What is required:
Duplicate the rows below word for word, starting with the line containing "has width=1179, height=2556." and running through the last of the rows.

######

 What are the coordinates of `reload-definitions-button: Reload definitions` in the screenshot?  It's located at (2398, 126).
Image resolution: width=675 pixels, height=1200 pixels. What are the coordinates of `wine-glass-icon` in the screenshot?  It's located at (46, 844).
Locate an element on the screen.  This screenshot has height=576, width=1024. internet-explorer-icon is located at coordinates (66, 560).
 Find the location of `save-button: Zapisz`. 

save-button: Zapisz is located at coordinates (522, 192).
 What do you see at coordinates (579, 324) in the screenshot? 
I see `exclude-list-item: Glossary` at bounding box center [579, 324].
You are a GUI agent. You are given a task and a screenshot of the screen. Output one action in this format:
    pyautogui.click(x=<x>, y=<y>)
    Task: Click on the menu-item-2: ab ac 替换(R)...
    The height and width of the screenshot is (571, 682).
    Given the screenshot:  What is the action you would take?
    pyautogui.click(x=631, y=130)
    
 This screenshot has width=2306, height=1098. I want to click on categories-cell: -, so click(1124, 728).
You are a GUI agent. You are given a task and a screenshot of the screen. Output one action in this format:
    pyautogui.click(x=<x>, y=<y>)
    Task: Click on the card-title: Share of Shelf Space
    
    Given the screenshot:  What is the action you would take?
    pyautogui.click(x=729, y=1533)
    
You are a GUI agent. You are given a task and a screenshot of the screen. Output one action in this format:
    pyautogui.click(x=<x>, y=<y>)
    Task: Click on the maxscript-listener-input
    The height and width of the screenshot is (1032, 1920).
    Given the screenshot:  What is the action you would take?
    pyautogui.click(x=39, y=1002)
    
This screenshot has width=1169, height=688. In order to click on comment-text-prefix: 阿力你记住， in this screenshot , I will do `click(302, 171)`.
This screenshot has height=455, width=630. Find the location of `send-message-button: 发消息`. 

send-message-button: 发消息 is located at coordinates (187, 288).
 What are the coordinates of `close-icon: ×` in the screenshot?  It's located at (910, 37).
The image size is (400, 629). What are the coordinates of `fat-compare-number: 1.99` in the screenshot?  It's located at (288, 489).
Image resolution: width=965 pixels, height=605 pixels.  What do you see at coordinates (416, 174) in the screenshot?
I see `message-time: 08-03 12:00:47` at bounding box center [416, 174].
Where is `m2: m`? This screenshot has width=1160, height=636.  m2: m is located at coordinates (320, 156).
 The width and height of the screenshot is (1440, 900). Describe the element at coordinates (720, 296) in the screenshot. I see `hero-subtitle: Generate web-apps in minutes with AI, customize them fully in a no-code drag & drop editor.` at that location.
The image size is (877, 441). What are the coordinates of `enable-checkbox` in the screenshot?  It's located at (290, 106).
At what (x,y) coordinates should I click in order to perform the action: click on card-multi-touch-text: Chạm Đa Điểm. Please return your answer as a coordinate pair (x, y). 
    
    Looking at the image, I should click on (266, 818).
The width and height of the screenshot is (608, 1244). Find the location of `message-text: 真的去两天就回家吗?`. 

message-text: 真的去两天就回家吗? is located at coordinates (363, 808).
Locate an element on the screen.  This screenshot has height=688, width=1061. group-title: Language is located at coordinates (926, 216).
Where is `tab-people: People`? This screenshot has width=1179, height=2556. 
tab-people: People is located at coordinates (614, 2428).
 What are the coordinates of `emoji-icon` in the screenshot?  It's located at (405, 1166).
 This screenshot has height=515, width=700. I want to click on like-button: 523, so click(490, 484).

######

Written reply:
Where is `tab-people: People`? This screenshot has width=1179, height=2556. 
tab-people: People is located at coordinates (614, 2428).
 What are the coordinates of `emoji-icon` in the screenshot?  It's located at (405, 1166).
 This screenshot has height=515, width=700. I want to click on like-button: 523, so click(490, 484).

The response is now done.